Des baisses toujours plus importantes des moyens et du personnel consulaire
Au même titre que Jean-Yves Leconte, les élus consulaires Gaëlle Barré (PS – Italie) et Bertrand Dupont (LR- Amérique Latine), ou encore le vice-président de Français du monde à l’AFE, Mehdi Ben Lahcen, accusent une insuffisance de moyens et donc de personnel dans les administrations à l’étranger. En effet, étant tous en place depuis un certain nombre d’années, ils font part des réductions d’effectifs dans les postes consulaires alors même que la communauté française hors de France ne cesse de croître au fil des ans. Un point que nous pouvons constater avec, par exemple, la suppression de certains postes de consuls honoraires, comme celui de Cancún au Mexique. Bien que cette ville réponde à de nombreux critères demandés afin d’ouvrir une agence consulaire, à savoir avoir une importante communauté française résidant sur place, un flux de touristes français non négligeable, et une distance importante avec l’autre administration la plus proche – ici Mexicó située à 1 300 km de la ville balnéaire – ce poste a été supprimé en 2021, mettant nos compatriotes dans l’embarras.

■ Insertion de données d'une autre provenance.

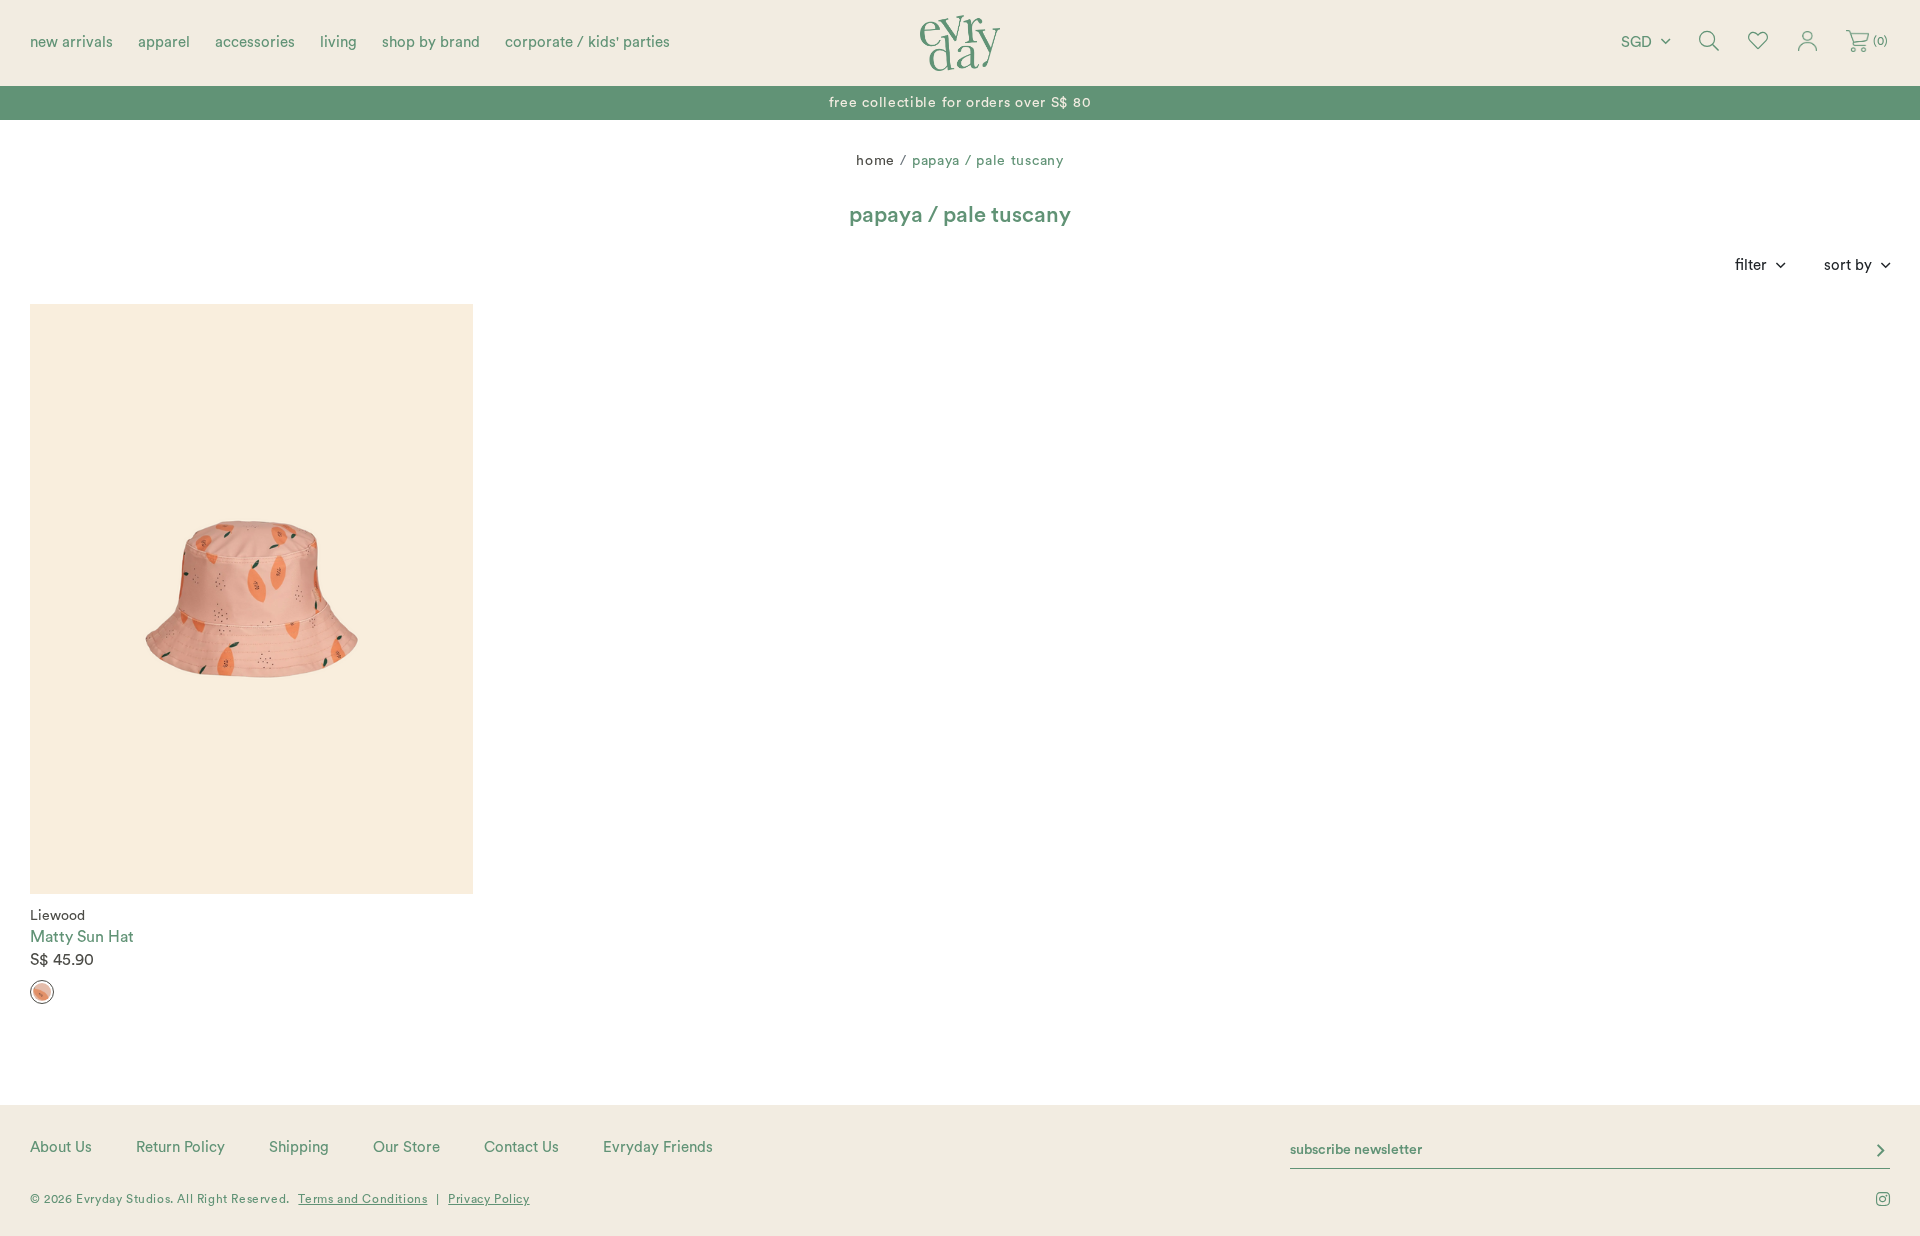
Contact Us (521, 1147)
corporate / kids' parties (587, 42)
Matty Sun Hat (82, 937)
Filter (1751, 265)
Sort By (1848, 265)
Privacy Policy (488, 1199)
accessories (255, 42)
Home (875, 161)
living (338, 42)
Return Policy (180, 1147)
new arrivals (71, 42)
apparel (164, 42)
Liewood (57, 916)
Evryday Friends (658, 1147)
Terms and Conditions (362, 1199)
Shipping (299, 1147)
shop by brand (431, 42)
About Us (61, 1147)
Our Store (406, 1147)
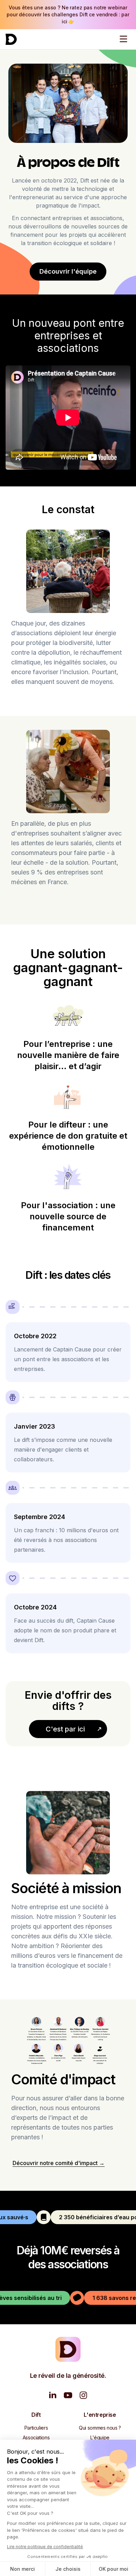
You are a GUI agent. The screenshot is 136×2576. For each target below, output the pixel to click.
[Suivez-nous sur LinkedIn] (53, 2395)
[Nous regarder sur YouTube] (68, 2395)
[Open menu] (123, 39)
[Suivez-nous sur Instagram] (83, 2395)
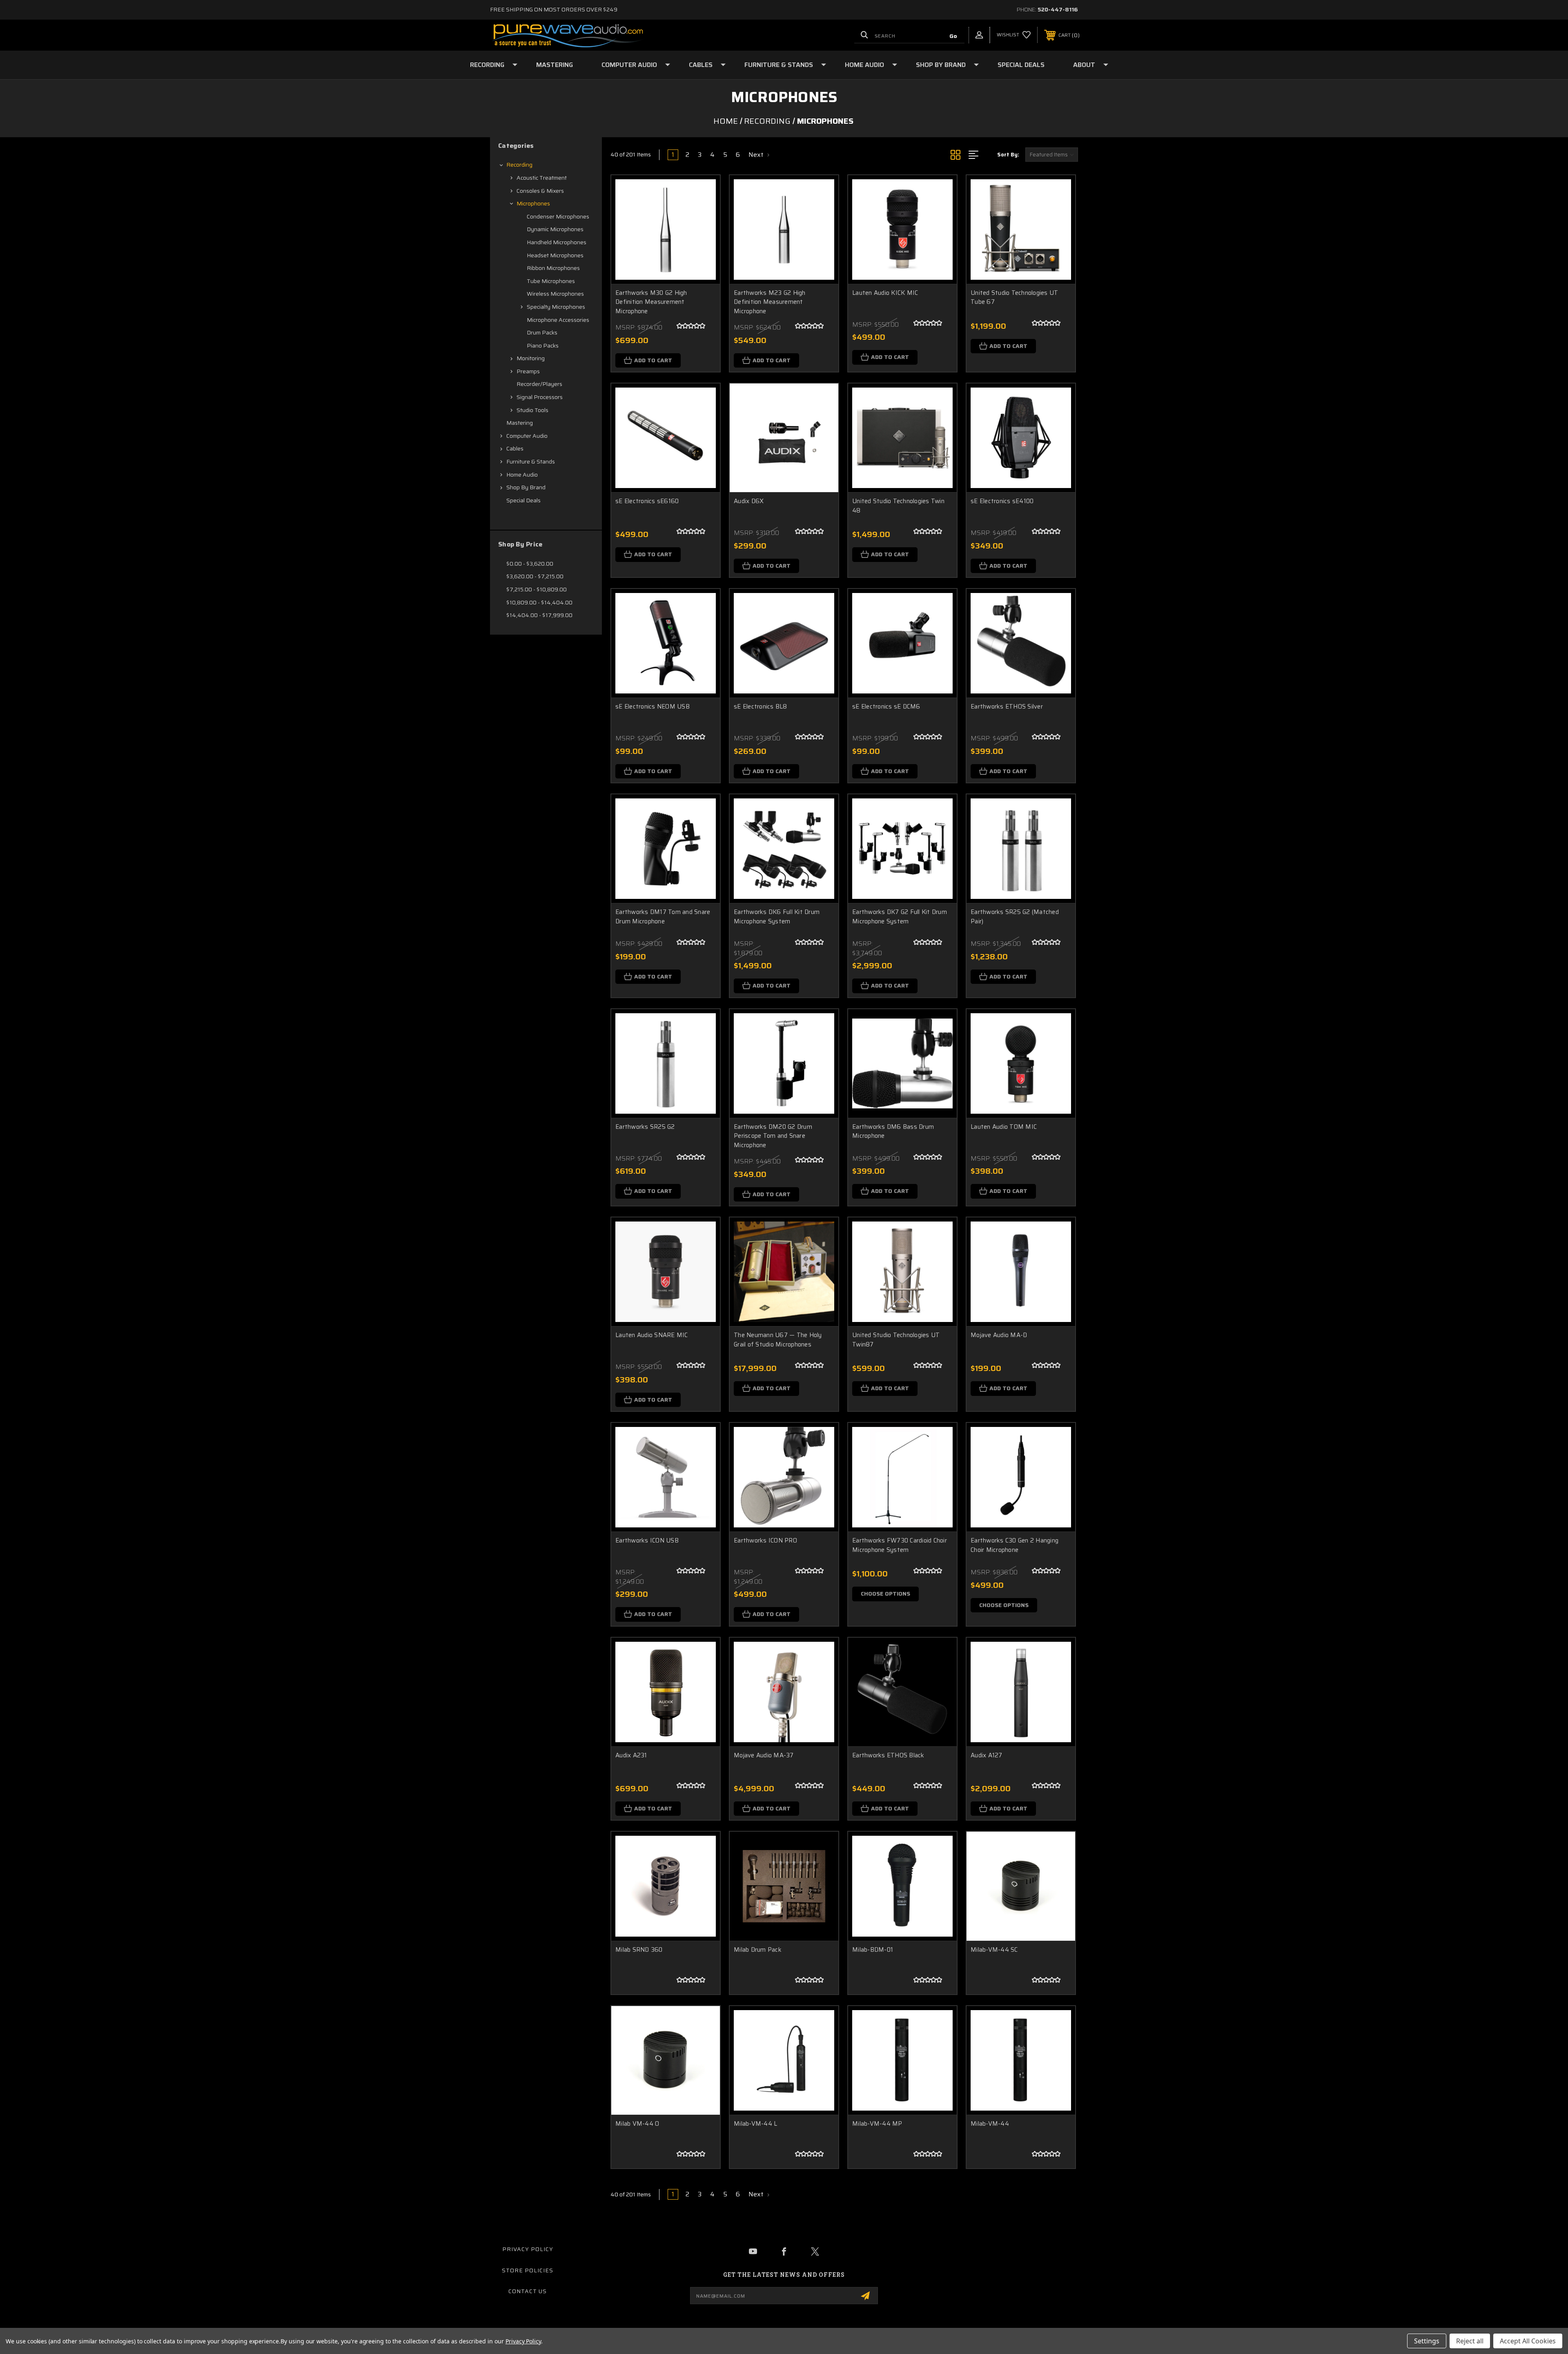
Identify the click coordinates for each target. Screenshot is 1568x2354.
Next (756, 155)
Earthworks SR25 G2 (645, 1127)
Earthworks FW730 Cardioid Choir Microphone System (899, 1545)
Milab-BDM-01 (872, 1950)
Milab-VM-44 (990, 2124)
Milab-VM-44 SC (994, 1950)
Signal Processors (540, 396)
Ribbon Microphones (553, 267)
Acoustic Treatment (542, 177)
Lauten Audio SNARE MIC (651, 1335)
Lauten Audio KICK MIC (885, 293)
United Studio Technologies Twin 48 (898, 506)
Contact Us (527, 2291)
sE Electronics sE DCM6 (886, 706)
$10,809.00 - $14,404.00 (539, 602)
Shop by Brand (941, 65)
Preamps (528, 371)
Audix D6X (749, 501)
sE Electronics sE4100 (1002, 501)
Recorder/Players (539, 383)
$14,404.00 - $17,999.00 (539, 615)
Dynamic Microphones (555, 229)
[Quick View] (703, 191)
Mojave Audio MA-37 (764, 1755)
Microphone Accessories (558, 319)
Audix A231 (631, 1755)
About (1084, 65)
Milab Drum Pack (758, 1950)
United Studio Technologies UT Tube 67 (1014, 297)
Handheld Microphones (556, 242)
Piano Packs (543, 345)
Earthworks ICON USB (647, 1540)
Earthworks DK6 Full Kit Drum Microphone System (777, 916)
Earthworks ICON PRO (765, 1540)
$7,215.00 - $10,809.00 (536, 589)
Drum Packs (542, 332)
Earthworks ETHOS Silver (1007, 706)
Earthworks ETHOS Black (888, 1755)
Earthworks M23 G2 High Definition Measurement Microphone (770, 302)
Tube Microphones (551, 280)
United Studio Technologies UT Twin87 (896, 1340)
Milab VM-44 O (637, 2124)
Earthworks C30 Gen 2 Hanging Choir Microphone (1014, 1545)
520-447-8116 (1058, 9)
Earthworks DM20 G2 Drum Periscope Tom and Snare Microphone (773, 1136)
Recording (487, 65)
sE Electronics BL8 (760, 706)
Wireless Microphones (555, 293)
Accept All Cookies (1528, 2340)
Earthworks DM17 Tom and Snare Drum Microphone (662, 916)
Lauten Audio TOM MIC (1004, 1127)
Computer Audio (629, 65)
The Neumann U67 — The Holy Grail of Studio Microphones (778, 1340)
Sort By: (1008, 154)
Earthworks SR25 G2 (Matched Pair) (1015, 916)
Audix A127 (986, 1755)
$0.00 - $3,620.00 (529, 563)
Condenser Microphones (558, 216)
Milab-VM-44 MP (877, 2124)
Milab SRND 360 (639, 1950)
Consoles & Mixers (540, 190)
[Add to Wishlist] (703, 212)
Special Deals (1021, 65)
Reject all (1469, 2340)
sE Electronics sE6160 (647, 501)
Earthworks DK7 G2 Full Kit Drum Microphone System (899, 916)
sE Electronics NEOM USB (652, 706)
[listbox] (1051, 154)
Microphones (533, 203)
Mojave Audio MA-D (999, 1335)
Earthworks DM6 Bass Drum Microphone (893, 1131)
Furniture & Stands (778, 65)
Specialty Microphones (556, 306)
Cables (701, 65)
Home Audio (864, 65)
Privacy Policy (527, 2249)
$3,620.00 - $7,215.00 (535, 576)
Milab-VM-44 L (755, 2124)
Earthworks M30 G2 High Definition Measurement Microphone (651, 302)
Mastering (554, 65)
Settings (1426, 2340)
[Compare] (703, 233)
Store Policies (527, 2270)
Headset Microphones (555, 255)
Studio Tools (532, 410)
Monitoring (531, 358)
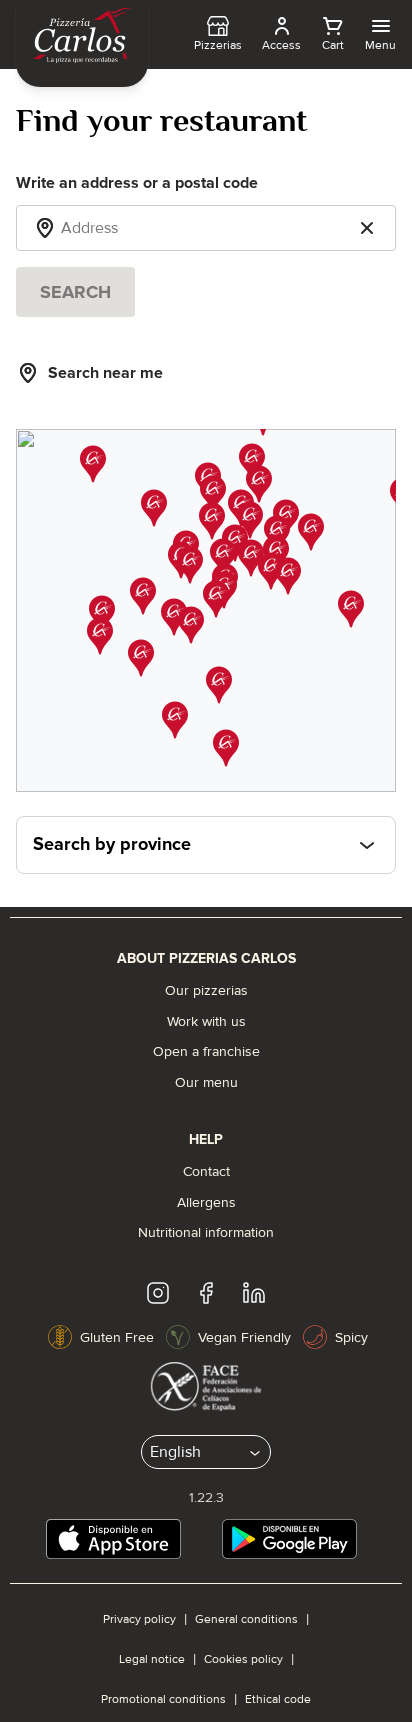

Une baisse de personnel qui ne date pas d’aujourd’hui
L’amoindrissement du nombre de fonctionnaires à l’étranger ne date pas d’aujourd’hui. Comme nous pouvons le constater dans un article signé Les Échos en 2018, Gérald Darmanin, à l’époque ministre de l’Action et des Comptes publics, annonçait la suppression de 10% de ces effectifs. Alors même qu’il y avait déjà eu des coupes de 11% entre 2007 et 2012, et de 6% entre 2012 et 2017.
Aux yeux de Mehdi Ben Lahcen, “les problèmes observés dans l’administration s’accentuent année après année, à chaque baisse de moyens lui étant octroyés”. Face à ces chiffres, il est donc logique de constater un accroissement des délais de traitement des dossiers de nos compatriotes.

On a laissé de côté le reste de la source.